> [DIRECTIVE]:
Convert the lines of the records from the one containing "No.957 産業界の関心を集めているフィジカルＡＩ (126, 88)" through the end of the records, inclusive, into a Markdown table with the columns Row and Entry. Omit blank lines and number each row.

> [STORED ROWS]:
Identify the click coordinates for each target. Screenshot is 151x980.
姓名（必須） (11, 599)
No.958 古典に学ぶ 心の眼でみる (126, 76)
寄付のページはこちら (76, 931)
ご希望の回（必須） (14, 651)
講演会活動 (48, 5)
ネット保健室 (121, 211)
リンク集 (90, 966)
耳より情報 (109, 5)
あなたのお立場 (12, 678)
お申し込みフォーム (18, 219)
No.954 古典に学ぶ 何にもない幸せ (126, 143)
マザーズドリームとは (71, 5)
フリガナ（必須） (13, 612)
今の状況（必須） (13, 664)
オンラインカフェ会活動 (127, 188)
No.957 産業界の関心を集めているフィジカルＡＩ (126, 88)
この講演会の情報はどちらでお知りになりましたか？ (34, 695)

> [TASK RESULT]:
| Row | Entry |
|---|---|
| 1 | No.957 産業界の関心を集めているフィジカルＡＩ (126, 88) |
| 2 | この講演会の情報はどちらでお知りになりましたか？ (34, 695) |